Sometimes, we may want to have multiple remote tasks that invoke methods on the same actor. For example, we may have a single actor that records logging information for a group of tasks and allows other tasks to query the logs. We can achieve this by passing a handle to the actor (the object returned from calling `Actor.remote()`) as an argument to the tasks.

### Actor Handles

First, we instantiate an actor:

```python
@ray.remote
class Actor(object):
    def method(self):
        pass

# Create the actor
actor = Actor.remote()
```

We can define a remote function (or another actor) that takes an actor handle as an argument:

```python
@ray.remote
def f(actor):
    # We can invoke a method on the actor and wait for its result.
    return ray.get(actor.method.remote())
```

This remote function can be invoked multiple times. Each invocation will have a reference to the
same actor.

```python
# Each of the three tasks created below will invoke methods on the same actor.
f.remote(actor)
f.remote(actor)
f.remote(actor)
```

In this exercise, we're going to write some code that runs several "experiments" in parallel and has each experiment log its results to a shared actor. The main driver script can then periodically pull the results from the logging actor.

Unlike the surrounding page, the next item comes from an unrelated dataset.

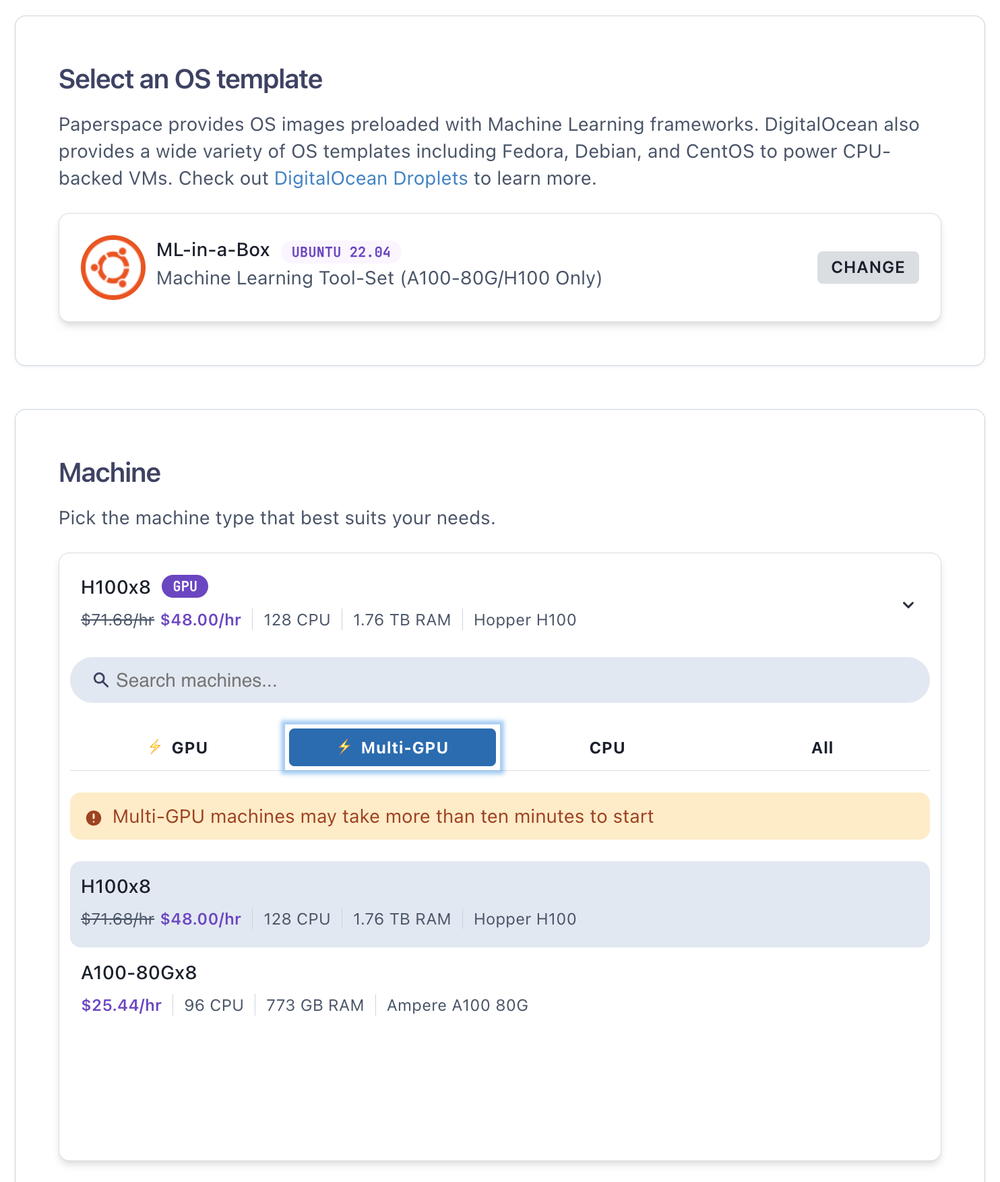Click the purple GPU badge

**EXERCISE:** Turn this `LoggingActor` class into an actor class.

In [None]:
class LoggingActor(object):
    def __init__(self):
        self.logs = defaultdict(lambda: [])
    
    def log(self, index, message):
        self.logs[index].append(message)
    
    def get_logs(self):
        return dict(self.logs)


assert hasattr(LoggingActor, 'remote'), ('You need to turn LoggingActor into an '
                                         'actor (by using the ray.remote keyword).')

**EXERCISE:** Instantiate the actor.

In [None]:
logging_actor = LoggingActor()

Now we define a remote function that runs and pushes its logs to the `LoggingActor`.

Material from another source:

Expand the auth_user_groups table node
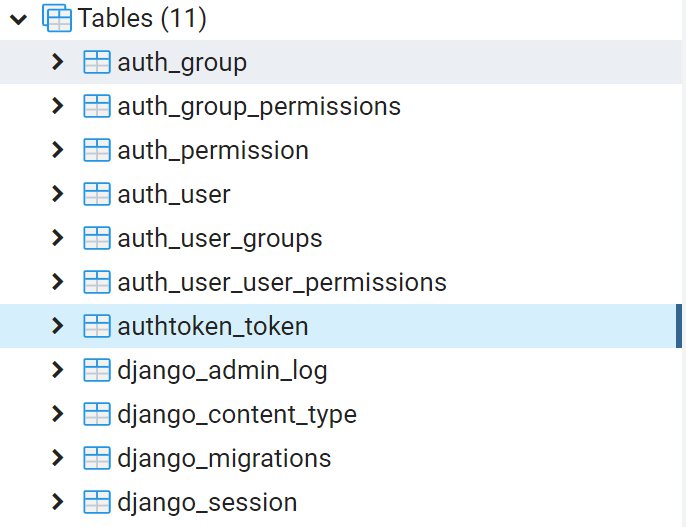This screenshot has width=686, height=527. point(58,238)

**EXERCISE:** Modify this function so that it invokes methods correctly on `logging_actor` (you need to change the way you call the `log` method).

In [None]:
@ray.remote
def run_experiment(experiment_index, logging_actor):
    for i in range(60):
        time.sleep(1)
        # Push a logging message to the actor.
        logging_actor.log(experiment_index, 'On iteration {}'.format(i))

Now we create several tasks that use the logging actor.

In [None]:
experiment_ids = []
for i in range(3):
    experiment_ids.append(run_experiment.remote(i, logging_actor))

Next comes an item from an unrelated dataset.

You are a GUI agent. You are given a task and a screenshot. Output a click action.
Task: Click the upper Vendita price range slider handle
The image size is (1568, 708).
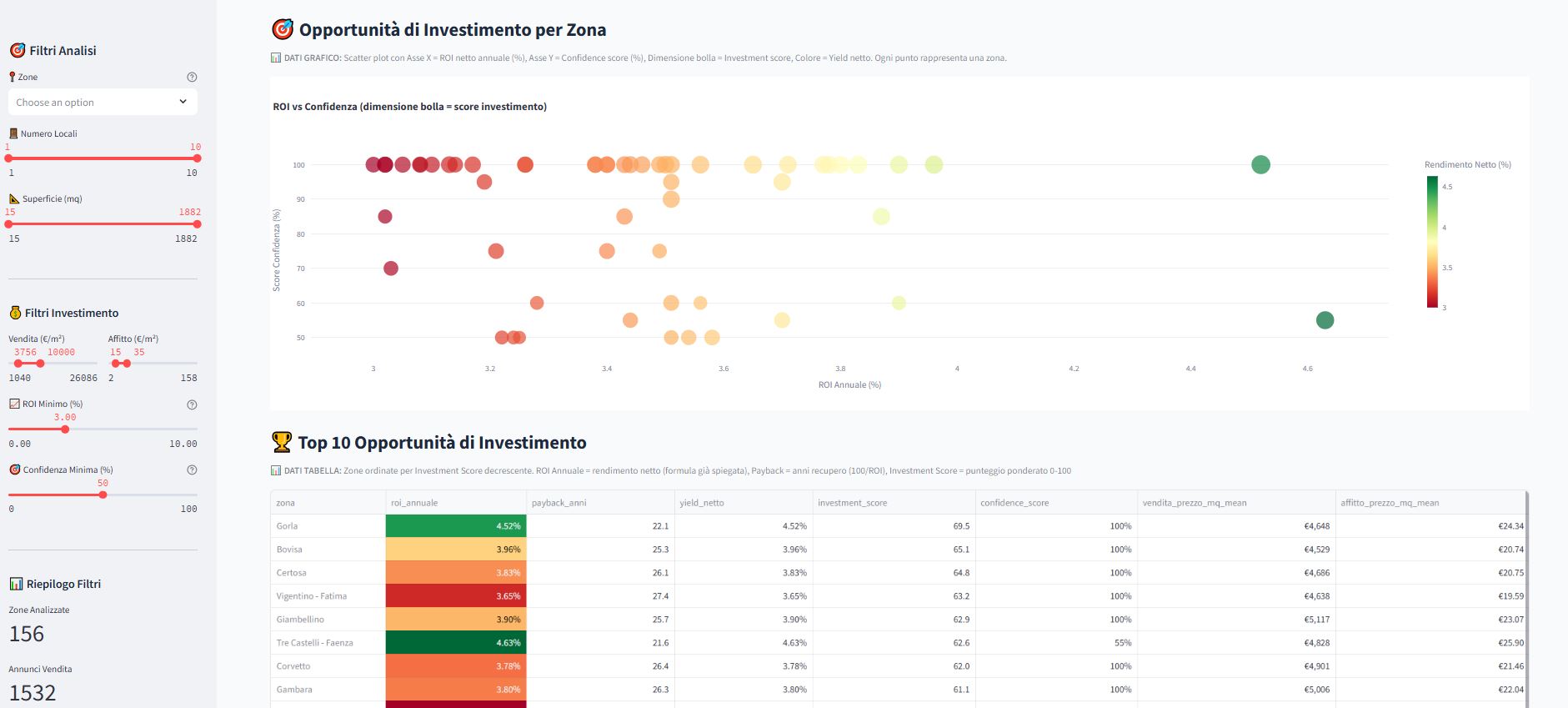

While the experiments are running in the background, the driver process (that is, this Jupyter notebook) can query the actor to read the logs.

---



**EXERCISE:** Modify the code below to fetch logs from the `LoggingActor` using a remote method call.

In [None]:
logs = logging_actor.get_logs()

assert isinstance(logs, dict), ("Make sure that you dispatch tasks to the "
                                "actor using the .remote keyword and get the results using ray.get.")
logs

**EXERCISE:** Try running the above box multiple times and see how the results change (while the experiments are still running in the background). You can also try running more of the experiment tasks and see what happens.